I once wrote, The determined cheerfulness of Enneagram Sevens is a coping strategy developed as children to blunt or cover up any pain. Their pain threshold is low because they've avoided it all their lives, and they feel pain very deeply. . . we can all identify with the urge to escape pain by doing something pleasurable.
In response, a friend asked, "Were you implying our fear of pain is fear of physical pain? My fear is not nearly so much of pain as of confinement. The enthusiasm you so accurately describe is a type of inner expansion. I bear my arthritis pain quite nicely, but the confinement of it really gets me down. We Sevens fear we'll be bored, have no options, and if I had to face life imprisonment or death, I'm with Patrick Henry, Give me liberty or give me death."
It's true of those I've coached that pain refers to whatever brings discomfort, and being confined is uncomfortable for those with Enneagram style Seven. Their avoidance of pain is more accurately understood as a passion for pleasure, a compulsion to seek variety because reality itself is not satisfying, and that's the real burden of such pain.
One of my style Seven clients was also an ENTP on the Myers-Briggs Type Indicator, which substantially exaggerated his Seven-ness. Read this ENTP description and you'll see what I mean. Neither Enneagram Sevens nor Myers Briggs Type ENTPs like to bother with detail; both are future-oriented, like to leave things open, crave activity and variety.
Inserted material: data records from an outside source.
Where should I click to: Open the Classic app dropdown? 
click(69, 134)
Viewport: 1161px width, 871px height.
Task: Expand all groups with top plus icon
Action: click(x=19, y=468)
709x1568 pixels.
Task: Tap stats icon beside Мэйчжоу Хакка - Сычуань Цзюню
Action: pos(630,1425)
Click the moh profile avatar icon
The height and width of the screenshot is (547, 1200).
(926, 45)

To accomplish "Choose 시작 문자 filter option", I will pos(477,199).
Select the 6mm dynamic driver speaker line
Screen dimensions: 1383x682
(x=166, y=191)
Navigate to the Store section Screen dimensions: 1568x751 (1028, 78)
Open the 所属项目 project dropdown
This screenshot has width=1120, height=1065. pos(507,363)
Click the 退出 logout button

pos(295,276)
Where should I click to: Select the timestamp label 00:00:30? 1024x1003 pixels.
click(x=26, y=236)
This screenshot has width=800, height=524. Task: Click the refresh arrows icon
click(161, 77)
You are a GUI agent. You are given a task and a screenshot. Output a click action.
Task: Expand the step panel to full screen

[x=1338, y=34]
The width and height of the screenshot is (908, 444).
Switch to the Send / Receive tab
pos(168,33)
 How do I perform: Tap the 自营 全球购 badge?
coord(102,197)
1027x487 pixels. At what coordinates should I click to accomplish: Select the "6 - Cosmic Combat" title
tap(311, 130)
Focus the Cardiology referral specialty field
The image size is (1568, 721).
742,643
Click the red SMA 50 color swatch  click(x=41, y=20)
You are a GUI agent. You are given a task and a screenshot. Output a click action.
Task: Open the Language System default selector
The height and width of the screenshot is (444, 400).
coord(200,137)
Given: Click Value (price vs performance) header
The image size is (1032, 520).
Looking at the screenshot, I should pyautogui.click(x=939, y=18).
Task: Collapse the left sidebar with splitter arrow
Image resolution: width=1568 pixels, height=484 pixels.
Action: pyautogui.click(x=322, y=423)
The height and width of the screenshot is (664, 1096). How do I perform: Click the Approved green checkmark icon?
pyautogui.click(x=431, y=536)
That same client (also described in Out of the Box Coaching with the Enneagram) said the worst possible thing he could imagine was being jailed. And he'd felt almost unbearably imprisoned in his job because the newness had worn off and he was stuck dealing with corporate politics. He'd been fantasizing about people he could connect with in the hierarchy to "Get me out of here!"
I suggested he use his discomfort as a clue that his habitual patterns were kicking into gear; that he was "in jail" then and there, feeling compelled to be released. To his credit, he did stick with it, became less constrained by his own compulsive wish for escape, and eventually succeeded his boss as division manager.
I'm not sure that was a happy ending.